--- START OF Given passage ---

DrVicars: What is a "pidgin?"
Monica: "A combination of two languages."
DrVicars: Okay, so what does PSE stand for, anybody know?
Pidgin Sign English
DrVicars: Is it a language?
Sandy: yes but no rules
Contact signing varies a lot but it does have some
"standard characteristics of usage" which could loosely be considered
KC: (like Ebonics)
DrVicars: GA Sandy [GA means "Go Ahead"]
Sandy: If there are so many forms of PSE, how do people communicate who try to use it?
Good question. First, let's clarify that PSE or contact signing is not a
language. It can be
considered a "communication system." Some might even call it a "Creole,"
(A Creole is a more complex form of a Pidgin). But most linguists will tell you
that contact signing is not a language in the sense
that ASL and English are. Thus it is common for people to think of
contact signing as a "pidgin" even though it may not fit the regular
definition of a pidgin.
DrVicars: PSE is a mix of ASL signs
and English grammar. It is used to bridge the gap between Hearies and Deafies when they are
together. I hope that my use of the term Hearies and Deafies is not offensive to any of you.
Tigie: doesn't offend me
DrVicars: Anyway, a pidgn is helpful for those times when two different language
speakers make contact like Hearing and Deaf, ASL and English. You end up with a "contact"
communication system that the people use when they are together but that neither tends to use at home.
PSE the language interpreters use?
DrVicars: Interpreters use a wide variety of
signing systems including SEE (Signing Exact English), contact
signing (PSE), ASL, and other communication modes as needed (mime, gesture,
fingerspelling). It depends on the client and the situation.
DrVicars: It also varies from region to region. In the Northern Utah
area (where I lived when I was younger) there was a significant amount
of Signed English mixed into the ASL (as a result of the influence of
the Utah School for the Deaf having used quite a bit of Signed English
in the classroom).

--- END OF Given passage ---
--- START OF Data listing ---

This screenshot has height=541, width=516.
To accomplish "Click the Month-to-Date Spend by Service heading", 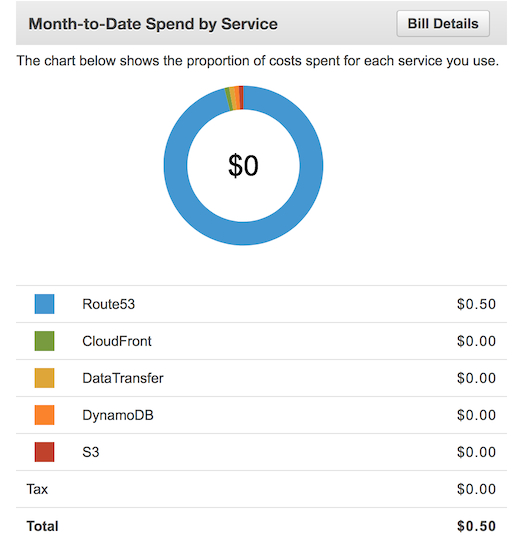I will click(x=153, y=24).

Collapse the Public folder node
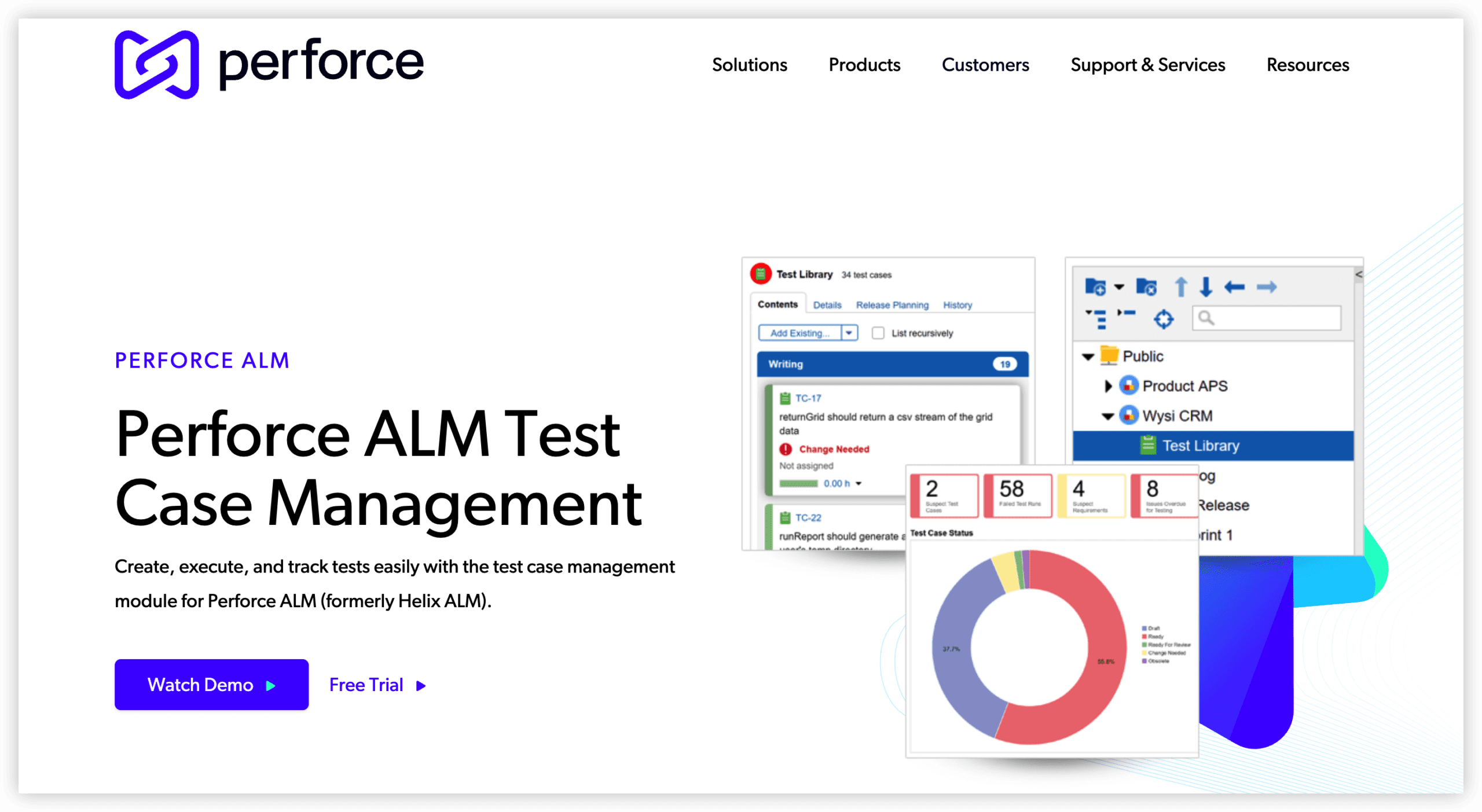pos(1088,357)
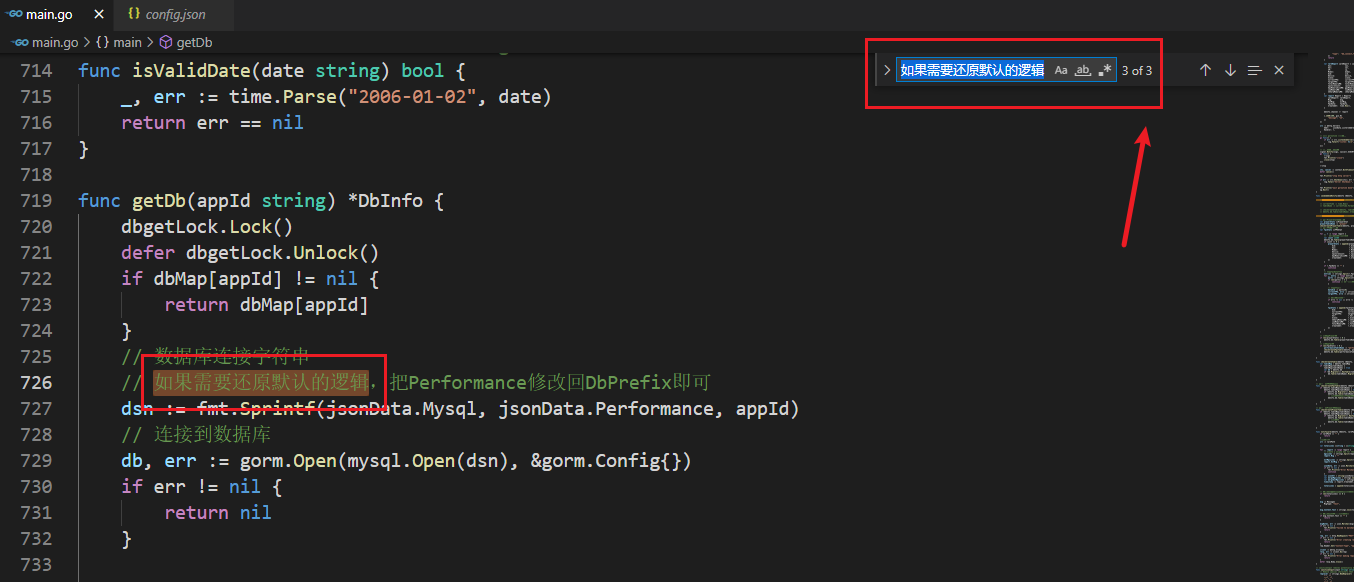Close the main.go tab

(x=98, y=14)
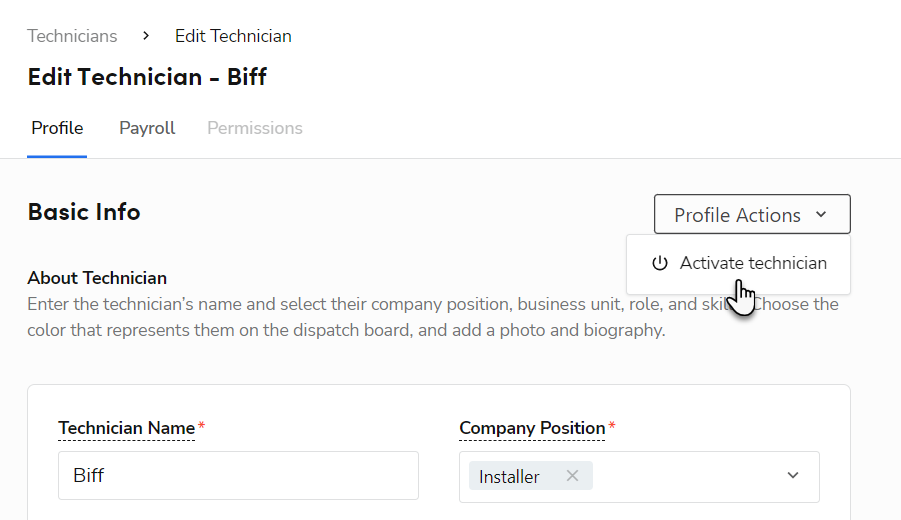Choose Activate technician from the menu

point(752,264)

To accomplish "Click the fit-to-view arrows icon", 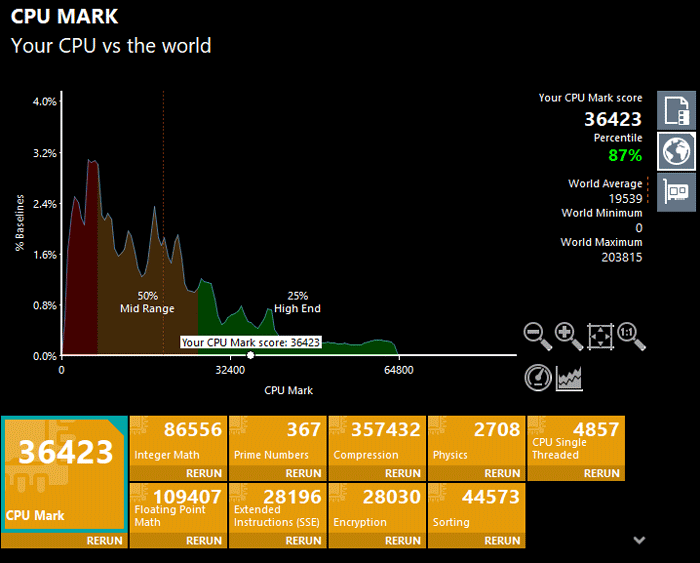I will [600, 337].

--- END OF Data listing ---

### Given request
Transcribe the discussion of Pidgin Sign English word for word, starting at "(A Creole is" and ending at "language interpreters use?". The rows placed after the discussion of Pidgin Sign English are separate material and unrelated to it.

### Answer
(A Creole is a more complex form of a Pidgin). But most linguists will tell you
that contact signing is not a language in the sense
that ASL and English are. Thus it is common for people to think of
contact signing as a "pidgin" even though it may not fit the regular
definition of a pidgin.
DrVicars: PSE is a mix of ASL signs
and English grammar. It is used to bridge the gap between Hearies and Deafies when they are
together. I hope that my use of the term Hearies and Deafies is not offensive to any of you.
Tigie: doesn't offend me
DrVicars: Anyway, a pidgn is helpful for those times when two different language
speakers make contact like Hearing and Deaf, ASL and English. You end up with a "contact"
communication system that the people use when they are together but that neither tends to use at home.
PSE the language interpreters use?